From: Jacob Pan <jacob.pan@linux.microsoft.com>
To: linux-kernel@vger.kernel.org,
"iommu@lists.linux.dev" <iommu@lists.linux.dev>,
Jason Gunthorpe <jgg@nvidia.com>,
Alex Williamson <alex@shazbot.org>,
Joerg Roedel <joro@8bytes.org>,
Mostafa Saleh <smostafa@google.com>,
David Matlack <dmatlack@google.com>,
Robin Murphy <robin.murphy@arm.com>,
Nicolin Chen <nicolinc@nvidia.com>,
"Tian, Kevin" <kevin.tian@intel.com>, Yi Liu <yi.l.liu@intel.com>,
Baolu Lu <baolu.lu@linux.intel.com>
Cc: Saurabh Sengar <ssengar@linux.microsoft.com>,
skhawaja@google.com, pasha.tatashin@soleen.com,
Will Deacon <will@kernel.org>,
Jacob Pan <jacob.pan@linux.microsoft.com>
Subject: [PATCH v8 1/6] iommufd: Support a HWPT without an iommu driver for noiommu
Date: Wed, 3 Jun 2026 15:02:06 -0700 [thread overview]
Message-ID: <20260603220211.2584590-2-jacob.pan@linux.microsoft.com> (raw)
In-Reply-To: <20260603220211.2584590-1-jacob.pan@linux.microsoft.com>
From: Jason Gunthorpe <jgg@nvidia.com>
Create just a little part of a real iommu driver, enough to
slot in under the dev_iommu_ops() and allow iommufd to call
domain_alloc_paging_flags() and fail everything else.
This allows explicitly creating a HWPT under an IOAS.
A new Kconfig option IOMMUFD_NOIOMMU is introduced to differentiate
from the VFIO group/container based noiommu mode.

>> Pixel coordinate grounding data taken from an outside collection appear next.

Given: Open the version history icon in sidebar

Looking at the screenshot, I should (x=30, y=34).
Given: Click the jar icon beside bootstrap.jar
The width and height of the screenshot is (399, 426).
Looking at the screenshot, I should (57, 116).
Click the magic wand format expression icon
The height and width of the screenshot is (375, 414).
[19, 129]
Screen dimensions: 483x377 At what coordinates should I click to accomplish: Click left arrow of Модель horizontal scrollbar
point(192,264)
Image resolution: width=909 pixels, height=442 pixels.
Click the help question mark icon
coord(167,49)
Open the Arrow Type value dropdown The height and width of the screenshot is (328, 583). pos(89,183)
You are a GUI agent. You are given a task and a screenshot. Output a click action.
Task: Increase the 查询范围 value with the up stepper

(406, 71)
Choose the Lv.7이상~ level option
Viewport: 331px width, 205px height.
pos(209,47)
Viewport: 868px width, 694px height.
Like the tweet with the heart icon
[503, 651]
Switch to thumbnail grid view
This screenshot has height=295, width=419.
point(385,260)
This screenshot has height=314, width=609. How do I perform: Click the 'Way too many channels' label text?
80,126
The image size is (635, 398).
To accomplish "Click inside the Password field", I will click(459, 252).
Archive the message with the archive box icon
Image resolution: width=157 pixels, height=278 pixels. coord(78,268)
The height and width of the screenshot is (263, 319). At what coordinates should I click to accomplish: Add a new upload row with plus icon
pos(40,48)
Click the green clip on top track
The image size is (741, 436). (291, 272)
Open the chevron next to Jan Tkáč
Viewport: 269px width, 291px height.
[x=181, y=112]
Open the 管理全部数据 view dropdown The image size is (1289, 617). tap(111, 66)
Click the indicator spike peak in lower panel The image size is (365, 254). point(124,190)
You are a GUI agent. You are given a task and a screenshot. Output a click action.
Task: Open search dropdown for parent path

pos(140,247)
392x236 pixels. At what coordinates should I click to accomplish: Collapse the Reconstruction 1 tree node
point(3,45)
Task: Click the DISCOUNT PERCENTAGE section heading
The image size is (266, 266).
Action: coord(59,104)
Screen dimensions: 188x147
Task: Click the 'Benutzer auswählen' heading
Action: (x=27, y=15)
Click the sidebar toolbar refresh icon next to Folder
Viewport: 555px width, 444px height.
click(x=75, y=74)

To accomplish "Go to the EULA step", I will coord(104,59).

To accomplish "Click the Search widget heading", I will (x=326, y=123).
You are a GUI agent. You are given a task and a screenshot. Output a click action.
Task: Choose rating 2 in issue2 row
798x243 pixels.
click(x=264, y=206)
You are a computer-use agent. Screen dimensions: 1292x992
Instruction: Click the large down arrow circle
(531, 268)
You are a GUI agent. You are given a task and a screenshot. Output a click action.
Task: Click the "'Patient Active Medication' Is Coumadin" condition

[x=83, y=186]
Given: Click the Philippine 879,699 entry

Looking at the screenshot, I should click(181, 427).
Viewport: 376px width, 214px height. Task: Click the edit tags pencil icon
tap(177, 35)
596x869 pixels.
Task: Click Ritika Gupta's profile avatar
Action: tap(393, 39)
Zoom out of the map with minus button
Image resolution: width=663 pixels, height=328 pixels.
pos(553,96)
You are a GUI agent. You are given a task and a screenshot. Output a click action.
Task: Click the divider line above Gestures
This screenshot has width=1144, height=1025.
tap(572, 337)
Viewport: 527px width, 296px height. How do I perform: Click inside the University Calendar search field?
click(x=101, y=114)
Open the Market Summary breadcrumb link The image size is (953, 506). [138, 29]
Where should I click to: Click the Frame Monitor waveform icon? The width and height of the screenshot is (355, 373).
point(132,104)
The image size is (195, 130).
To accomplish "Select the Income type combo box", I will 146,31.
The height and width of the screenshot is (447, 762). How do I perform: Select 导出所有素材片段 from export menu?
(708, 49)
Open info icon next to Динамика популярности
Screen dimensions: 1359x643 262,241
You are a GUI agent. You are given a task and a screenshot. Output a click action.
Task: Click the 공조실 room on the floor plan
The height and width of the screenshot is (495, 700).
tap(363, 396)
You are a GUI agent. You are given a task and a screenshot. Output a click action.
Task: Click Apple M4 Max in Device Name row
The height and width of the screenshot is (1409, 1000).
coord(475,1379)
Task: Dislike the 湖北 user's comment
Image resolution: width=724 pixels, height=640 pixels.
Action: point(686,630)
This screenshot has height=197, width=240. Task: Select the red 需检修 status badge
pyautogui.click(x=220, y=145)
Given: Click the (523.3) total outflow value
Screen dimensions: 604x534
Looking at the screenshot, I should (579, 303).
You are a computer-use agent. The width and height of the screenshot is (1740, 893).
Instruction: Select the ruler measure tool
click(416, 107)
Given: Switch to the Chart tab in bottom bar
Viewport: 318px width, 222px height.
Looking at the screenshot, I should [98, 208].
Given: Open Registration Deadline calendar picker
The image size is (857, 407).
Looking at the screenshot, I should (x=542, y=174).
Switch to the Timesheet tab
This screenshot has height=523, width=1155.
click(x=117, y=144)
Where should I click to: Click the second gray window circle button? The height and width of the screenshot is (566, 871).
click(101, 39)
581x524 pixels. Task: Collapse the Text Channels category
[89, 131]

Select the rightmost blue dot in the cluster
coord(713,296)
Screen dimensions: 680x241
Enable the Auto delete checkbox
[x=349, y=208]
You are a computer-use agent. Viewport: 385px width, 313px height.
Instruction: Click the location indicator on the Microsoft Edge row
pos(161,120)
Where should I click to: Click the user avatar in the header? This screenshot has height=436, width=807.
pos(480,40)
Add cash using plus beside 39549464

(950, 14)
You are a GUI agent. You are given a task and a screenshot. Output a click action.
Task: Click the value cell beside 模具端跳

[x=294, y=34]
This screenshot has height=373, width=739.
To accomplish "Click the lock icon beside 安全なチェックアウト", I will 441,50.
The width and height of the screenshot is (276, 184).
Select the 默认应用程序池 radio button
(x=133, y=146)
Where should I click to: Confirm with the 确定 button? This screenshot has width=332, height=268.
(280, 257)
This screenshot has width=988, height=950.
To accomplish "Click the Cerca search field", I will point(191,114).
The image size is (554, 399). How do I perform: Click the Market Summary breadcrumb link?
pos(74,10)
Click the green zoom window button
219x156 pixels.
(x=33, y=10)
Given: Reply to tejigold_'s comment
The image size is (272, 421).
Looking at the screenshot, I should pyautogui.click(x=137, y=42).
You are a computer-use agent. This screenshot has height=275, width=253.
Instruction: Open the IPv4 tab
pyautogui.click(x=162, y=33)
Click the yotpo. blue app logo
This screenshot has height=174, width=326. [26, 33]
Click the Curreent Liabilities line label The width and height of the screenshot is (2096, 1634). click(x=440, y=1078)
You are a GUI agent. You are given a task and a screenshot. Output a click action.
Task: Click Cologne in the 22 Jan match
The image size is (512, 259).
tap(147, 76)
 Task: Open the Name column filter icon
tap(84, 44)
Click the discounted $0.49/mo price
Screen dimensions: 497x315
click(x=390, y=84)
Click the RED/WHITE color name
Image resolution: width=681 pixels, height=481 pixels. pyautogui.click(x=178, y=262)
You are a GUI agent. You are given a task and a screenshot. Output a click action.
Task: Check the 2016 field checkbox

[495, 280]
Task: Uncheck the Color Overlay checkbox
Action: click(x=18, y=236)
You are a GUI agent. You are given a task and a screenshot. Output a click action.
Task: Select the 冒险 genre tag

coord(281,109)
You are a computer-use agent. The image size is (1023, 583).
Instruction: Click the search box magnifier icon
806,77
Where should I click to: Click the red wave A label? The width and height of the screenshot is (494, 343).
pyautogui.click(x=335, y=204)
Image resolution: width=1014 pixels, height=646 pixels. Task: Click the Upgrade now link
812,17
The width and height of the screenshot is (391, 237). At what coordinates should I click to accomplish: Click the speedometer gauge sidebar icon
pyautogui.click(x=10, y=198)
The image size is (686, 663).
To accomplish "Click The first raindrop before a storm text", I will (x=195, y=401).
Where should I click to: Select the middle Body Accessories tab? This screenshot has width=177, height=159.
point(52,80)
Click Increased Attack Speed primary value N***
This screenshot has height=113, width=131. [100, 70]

Reviewed-by: Lu Baolu <baolu.lu@linux.intel.com>
Reviewed-by: Samiullah Khawaja <skhawaja@google.com>
Reviewed-by: Kevin Tian <kevin.tian@intel.com>
Signed-off-by: Jason Gunthorpe <jgg@nvidia.com>
Signed-off-by: Jacob Pan <jacob.pan@linux.microsoft.com>
---
V8:
- Guard vIOMMU and vDevice allocation paths for noiommu (Sashiko)
v7:
- Drain no-IOMMU generic-PT freelist (Sashiko)
- Import generic-PT IOMMU namespace (Sashiko)
v6: (Yi)
- Sort includes alphabetically (iommu.h after generic_pt/iommu.h)
- Fix comment: s/mock page table/SW-only page table/ to avoid confusion
with selftest mock
- Rewrite noiommu_amdv1_ops comment: explain why AMDV1 format is chosen
(multi-page size options), remove references to group-container mode distinction
v5:
- Use the new IOMMUFD_NOIOMMU Kconfig instead of VFIO_NOIOMMU
- Use consistent wording referring to VFIO noiommu mode (Kevin)
- Copyright date fix (Kevin)
v4:
- Make iommufd_noiommu_ops const
v3:
- Add comment to explain the design difference over the
legacy noiommu VFIO code.
---
drivers/iommu/iommufd/Kconfig | 12 +++
drivers/iommu/iommufd/Makefile | 1 +
drivers/iommu/iommufd/hw_pagetable.c | 19 ++++-
drivers/iommu/iommufd/hwpt_noiommu.c | 105 ++++++++++++++++++++++++
drivers/iommu/iommufd/iommufd_private.h | 12 +++
drivers/iommu/iommufd/main.c | 1 +
drivers/iommu/iommufd/viommu.c | 14 +++-
7 files changed, 158 insertions(+), 6 deletions(-)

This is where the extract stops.